* _Отрывок_:
++++++++++
Сахарный Кремль

«Сахарный Кремль» — роман в новеллах Владимира Сорокина 2008 года, сатирическая антиутопия. Продолжает «День опричника».

Цитаты

править
  •  

Его смуглый член торчал. Носов прыснул на него предохранительным спреем «Застава» и быстро вошёл в Погосову. — «На заводе»

  •  

Сделала шаг и поняла: объелась. Да так, что и идти тяжко. Опьянела от мяса. Отупела. А тут Старый вперевалку подходит. Унюхал. Лизнул кровь на камне, морду к Арише тянет. Глаза его мяса просят. «Отрыгну Старому малость…» — подумала она. Но сразу и передумала: «Нет, жалко…» — «Underground»

Марфушина радость

править
  •  

Стучит Марфуша по клаве, входит в интерда, срывает с Древа Учения листки школьных новостей:
<…> Всероссийский конкурс ледяной скульптуры коня государева Будимира.
++++++++++
* _Данные_:
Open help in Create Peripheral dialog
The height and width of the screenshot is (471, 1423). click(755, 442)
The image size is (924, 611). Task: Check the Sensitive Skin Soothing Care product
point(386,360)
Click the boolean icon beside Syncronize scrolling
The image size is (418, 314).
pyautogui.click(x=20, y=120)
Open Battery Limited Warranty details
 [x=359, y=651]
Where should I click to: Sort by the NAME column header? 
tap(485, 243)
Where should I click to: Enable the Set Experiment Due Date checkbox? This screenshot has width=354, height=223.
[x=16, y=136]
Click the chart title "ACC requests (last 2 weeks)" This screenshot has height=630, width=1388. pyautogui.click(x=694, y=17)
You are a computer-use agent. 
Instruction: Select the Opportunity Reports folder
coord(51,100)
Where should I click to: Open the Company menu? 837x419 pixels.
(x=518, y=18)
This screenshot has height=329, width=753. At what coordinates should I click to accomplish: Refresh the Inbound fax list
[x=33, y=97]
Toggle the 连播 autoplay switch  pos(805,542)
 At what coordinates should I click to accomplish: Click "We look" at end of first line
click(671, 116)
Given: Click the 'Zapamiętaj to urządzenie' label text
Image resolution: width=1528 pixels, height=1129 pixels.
++++++++++
* _Задание_: Продолжите отрывок о романе «Сахарный Кремль», начав сразу после последнего приведенного в нем предложения. Список не имеет отношения к отрывку.

* _Ответ_:
Лыжный забег с китайскими роботами.

  •  

Отвечает Умница голосом послушным:
— Для завершения Великой Русской Стены осталось положить 62.876.543 кирпича.
Подмигивает дед нравоучительно:
— Вот, внученька, кабы каждый школьник по кирпичику слепил из глины отечественной, тогда бы Государь враз стену закончил, и наступила бы в России счастливая жизнь.
Знает это Марфуша. Знает, что никак не завершат строительство Стены Великой, что мешают враги внешние и внутренние. Что много ещё кирпичиков надобно слепить, чтобы счастье всеобщее пришло. Растёт, растёт Стена Великая, отгораживает Россию от врагов внешних. А внутренних — опричники государевы на куски рвут. Ведь за Стеною Великой — киберпанки окаянные, которые газ наш незаконно сосут, католики лицемерные, протестанты бессовестные, буддисты безумные, мусульмане злобные и просто безбожники растлённые, сатанисты, которые под музыку проклятую на площадях трясутся, наркомы отмороженные, содомисты ненасытные, которые друг другу в темноте попы буравят, оборотни зловещие, которые образ свой, Богом данный, меняют, и плутократы алчные, и виртуалы зловредные, и технотроны беспощадные, и садисты, и фашисты, и мегаонанисты. — парафраз из предпредпоследнего раздела «Дня опричника»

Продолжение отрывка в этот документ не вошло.